Wer sind die Menschen, die in der Notrufzentrale ans Telefon gehen, Ruhe bewahren und einem im besten Fall das Leben retten? In THE CALL – LEG NICHT AUF! wird die Geschichte von Jordan Turner (Halle Berry) erzählt, die beruflich und privat gefestigt ist, bis ein junges Mädchen per Notruf einen Einbrecher meldet und durch einen Fehler von Jordan aufgespürt und getötet wird.
Von diesem Tag an, wird diese von Schuldgefühlen geplagt, die sich in Albträumen manifestiert haben. Fortan bildet sie „nur noch“ andere Telefonisten aus, bis eines Tages die ca. 16jährige Cassey (Abigail Breslin) aus dem Kofferraum eines unbekannten Autos einen Notruf tätigt und nicht beruhigt werden kann. Die maßlos überforderte Telefonistin wendet ihren Blick zur Ausbilderin Jordan, die zögernd den Anruf übernimmt und ein Wettlauf gegen die Zeit beginnt….Ganze zwei Jahre soll das Team sich mit der Recherche aufgehalten und tatsächliche Callcenter von der Polizei als Vorlage genommen haben. Großes Plus außerdem sind neben den hervorragenden Darstellungen die authentischen Sets und der Realismus der ersten 70 Minuten.

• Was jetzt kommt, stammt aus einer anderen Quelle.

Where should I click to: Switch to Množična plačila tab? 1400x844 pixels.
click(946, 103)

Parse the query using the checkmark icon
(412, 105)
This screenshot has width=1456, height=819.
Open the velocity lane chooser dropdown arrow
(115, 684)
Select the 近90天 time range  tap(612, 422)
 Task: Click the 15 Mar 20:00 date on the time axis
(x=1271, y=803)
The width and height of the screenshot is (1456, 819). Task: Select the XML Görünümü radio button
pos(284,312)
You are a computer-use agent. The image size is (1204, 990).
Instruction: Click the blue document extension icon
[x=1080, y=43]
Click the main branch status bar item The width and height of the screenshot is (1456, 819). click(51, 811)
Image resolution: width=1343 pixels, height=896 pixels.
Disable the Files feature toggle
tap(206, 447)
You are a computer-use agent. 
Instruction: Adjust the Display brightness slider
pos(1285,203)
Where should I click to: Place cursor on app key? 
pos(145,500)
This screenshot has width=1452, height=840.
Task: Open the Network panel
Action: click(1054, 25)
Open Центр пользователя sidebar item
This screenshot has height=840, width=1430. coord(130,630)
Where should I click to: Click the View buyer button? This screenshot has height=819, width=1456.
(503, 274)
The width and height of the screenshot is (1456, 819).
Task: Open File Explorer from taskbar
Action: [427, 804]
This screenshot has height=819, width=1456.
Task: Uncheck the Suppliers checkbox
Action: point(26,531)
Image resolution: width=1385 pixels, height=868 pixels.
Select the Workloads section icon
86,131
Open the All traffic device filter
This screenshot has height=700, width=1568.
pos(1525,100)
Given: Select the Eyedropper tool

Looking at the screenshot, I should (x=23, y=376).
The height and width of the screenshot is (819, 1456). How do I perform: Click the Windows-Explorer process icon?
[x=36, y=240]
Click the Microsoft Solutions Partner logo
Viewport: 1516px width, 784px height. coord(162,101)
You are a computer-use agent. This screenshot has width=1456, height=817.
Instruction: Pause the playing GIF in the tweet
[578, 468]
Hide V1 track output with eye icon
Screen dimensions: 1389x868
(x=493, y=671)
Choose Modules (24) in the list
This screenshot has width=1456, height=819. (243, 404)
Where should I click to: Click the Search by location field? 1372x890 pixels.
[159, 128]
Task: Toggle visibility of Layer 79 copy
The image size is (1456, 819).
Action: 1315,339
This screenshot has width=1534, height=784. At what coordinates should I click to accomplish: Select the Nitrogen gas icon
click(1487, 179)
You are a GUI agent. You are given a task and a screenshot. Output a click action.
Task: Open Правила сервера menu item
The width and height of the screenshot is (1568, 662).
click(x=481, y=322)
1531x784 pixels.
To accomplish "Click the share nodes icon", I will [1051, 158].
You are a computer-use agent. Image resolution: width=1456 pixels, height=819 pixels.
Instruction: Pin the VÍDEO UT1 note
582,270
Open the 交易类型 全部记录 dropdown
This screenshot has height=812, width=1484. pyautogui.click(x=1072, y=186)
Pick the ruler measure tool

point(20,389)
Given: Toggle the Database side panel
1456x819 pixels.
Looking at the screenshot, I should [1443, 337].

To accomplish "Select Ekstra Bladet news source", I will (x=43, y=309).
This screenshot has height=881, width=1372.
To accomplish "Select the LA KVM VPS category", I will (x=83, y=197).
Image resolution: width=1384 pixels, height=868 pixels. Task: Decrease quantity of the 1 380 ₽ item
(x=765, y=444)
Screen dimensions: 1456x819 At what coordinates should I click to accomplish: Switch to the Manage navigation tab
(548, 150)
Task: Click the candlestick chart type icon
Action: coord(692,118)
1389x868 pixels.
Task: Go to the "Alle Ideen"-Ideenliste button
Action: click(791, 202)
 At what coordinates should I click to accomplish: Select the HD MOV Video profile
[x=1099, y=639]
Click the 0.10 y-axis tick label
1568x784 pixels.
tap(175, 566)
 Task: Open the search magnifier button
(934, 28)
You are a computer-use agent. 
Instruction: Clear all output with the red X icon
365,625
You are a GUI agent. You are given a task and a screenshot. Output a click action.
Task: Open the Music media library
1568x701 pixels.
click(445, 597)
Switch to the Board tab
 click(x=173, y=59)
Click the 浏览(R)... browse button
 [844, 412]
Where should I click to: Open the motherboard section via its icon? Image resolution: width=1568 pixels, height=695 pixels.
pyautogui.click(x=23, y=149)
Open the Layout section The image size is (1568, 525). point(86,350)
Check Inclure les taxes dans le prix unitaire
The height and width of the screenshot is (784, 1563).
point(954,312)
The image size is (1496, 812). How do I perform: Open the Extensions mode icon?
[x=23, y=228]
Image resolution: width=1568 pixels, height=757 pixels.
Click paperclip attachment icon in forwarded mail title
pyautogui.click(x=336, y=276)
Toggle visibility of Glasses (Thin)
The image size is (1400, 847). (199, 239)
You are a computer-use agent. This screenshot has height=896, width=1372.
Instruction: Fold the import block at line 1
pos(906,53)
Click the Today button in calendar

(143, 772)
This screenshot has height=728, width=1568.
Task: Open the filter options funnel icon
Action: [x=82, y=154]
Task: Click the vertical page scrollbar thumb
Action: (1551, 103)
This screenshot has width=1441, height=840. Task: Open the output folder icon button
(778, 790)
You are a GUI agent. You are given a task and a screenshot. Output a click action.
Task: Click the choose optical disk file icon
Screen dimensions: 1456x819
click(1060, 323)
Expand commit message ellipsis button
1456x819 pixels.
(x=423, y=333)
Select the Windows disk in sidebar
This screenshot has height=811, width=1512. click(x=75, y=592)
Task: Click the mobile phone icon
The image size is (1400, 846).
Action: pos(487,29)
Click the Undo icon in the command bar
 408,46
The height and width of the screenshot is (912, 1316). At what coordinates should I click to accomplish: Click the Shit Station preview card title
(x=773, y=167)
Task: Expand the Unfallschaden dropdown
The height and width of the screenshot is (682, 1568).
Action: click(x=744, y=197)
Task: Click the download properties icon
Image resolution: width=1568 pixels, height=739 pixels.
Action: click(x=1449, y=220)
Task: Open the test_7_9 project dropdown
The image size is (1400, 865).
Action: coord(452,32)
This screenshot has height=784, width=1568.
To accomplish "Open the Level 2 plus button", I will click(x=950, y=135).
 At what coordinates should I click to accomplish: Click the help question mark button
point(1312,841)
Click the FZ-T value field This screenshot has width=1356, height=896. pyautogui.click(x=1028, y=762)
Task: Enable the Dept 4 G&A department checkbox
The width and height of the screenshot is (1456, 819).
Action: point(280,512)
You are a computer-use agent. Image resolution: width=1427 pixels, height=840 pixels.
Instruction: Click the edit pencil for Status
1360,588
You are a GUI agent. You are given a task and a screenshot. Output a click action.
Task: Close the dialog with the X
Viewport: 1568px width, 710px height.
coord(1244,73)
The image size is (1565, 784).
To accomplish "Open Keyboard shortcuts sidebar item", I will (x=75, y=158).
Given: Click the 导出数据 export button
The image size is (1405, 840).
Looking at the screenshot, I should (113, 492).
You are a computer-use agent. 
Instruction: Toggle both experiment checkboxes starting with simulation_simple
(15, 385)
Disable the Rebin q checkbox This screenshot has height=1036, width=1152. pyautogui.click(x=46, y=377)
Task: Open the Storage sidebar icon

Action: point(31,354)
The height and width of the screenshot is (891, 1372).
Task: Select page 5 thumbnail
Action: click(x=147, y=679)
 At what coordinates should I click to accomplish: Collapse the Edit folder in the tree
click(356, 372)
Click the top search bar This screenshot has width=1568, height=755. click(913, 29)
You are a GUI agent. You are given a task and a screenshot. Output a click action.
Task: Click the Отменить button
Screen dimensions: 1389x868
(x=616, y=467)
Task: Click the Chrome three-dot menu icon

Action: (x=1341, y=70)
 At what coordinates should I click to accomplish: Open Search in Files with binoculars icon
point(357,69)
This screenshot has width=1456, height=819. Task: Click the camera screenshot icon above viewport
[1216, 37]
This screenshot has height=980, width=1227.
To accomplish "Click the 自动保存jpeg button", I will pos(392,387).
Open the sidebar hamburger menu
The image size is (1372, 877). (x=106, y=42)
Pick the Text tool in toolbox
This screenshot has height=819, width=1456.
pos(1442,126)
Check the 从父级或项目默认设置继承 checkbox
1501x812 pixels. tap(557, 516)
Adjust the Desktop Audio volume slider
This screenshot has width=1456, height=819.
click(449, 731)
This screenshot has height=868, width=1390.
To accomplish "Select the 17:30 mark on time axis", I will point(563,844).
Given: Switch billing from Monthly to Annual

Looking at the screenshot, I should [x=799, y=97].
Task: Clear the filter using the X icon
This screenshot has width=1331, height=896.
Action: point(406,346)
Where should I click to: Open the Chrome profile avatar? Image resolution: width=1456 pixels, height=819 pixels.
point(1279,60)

Besonders viel bildliche Abwechslung bietet der Wechsel zwischen der klaustrophobischen Enge des Kofferraums, in dem das Entführungsopfer Cassey liegt, und dem Callcenter nicht und trotzdem fehlt es dem Film nicht im Geringsten an Spannung. Eher ganz im Gegenteil; der Zuschauer sehnt sich eher nach einer kleinen Atempause, doch die wird eigentlich nicht gewährt.
Dies liegt unter anderem an den schon erwähnten schauspielerischen Leistungen. Abigail Breslin (bekannt geworden durch Litle Miss Sunshine & Beim Leben meiner Schwester) beeindruckt mit einer Furcht und Panik, die kein einziges Mal gespielt wirkt, sondern den Zuschauer mit in die Verzweiflung und den Strudel der Todesangst reißt. Oscarpreisträgerin Halle Berry zeigt nach Monster´s Ball und Things we lost in the Fire ihre wohl beste Leistung und Michael Eklund überzeugt mit einem vielschichtigen Porträt eines Serienkillers, dessen Blicke einem das Blut in den Adern nahezu gefrieren lässt.
Wären da nicht so Kleinigkeiten wie der nahezu grenzenlose Akku, das von einem ganzen Suchtrupp übersehende Handy oder dass Jordan alleine auf Täterjagd geht, könnte man dem Film durchaus eine 8/10 geben, so spannend ist die Parallelmontage zwischen der Ermittlung der Polizei, dem Telefonat zwischen Jordan und Cassey, indem Jordan Cassey immer wieder neue Hinweise über ihren Aufenthaltsort entlockt und den ständigen Wendungen, sowie dramatischen Zuspitzungen inszeniert. Auch kann man über die Realitätsnähe des Endes streiten. Kritische Stimmen betonen eine 180 Wendung der so sorgfältig aufgebauten Charaktere. Ich persönlich finde das Urteil zu hart und kann mir durchaus vorstellen, dass man in solchen grenzüberschreitenden Erfahrungen nicht immer rational handelt und finde es als Gesellschaftskritik sogar eher mutig als verwerflich die Entführung so enden zu lassen. Von daher gibt es an dieser Stelle von mir nur einen minimalen Abzug, indem überraschend guten Gesamtpaket.
Kleines Schmankerl für alle Six Feet Under Fans: Justina Machado liefert in einem Kurzauftritt eine absolut überzeugende Darbietung als Ehefrau des Serienkillers, deren bisheriges Leben mit einem Schlag unter ihren Füßen weggezogen wird!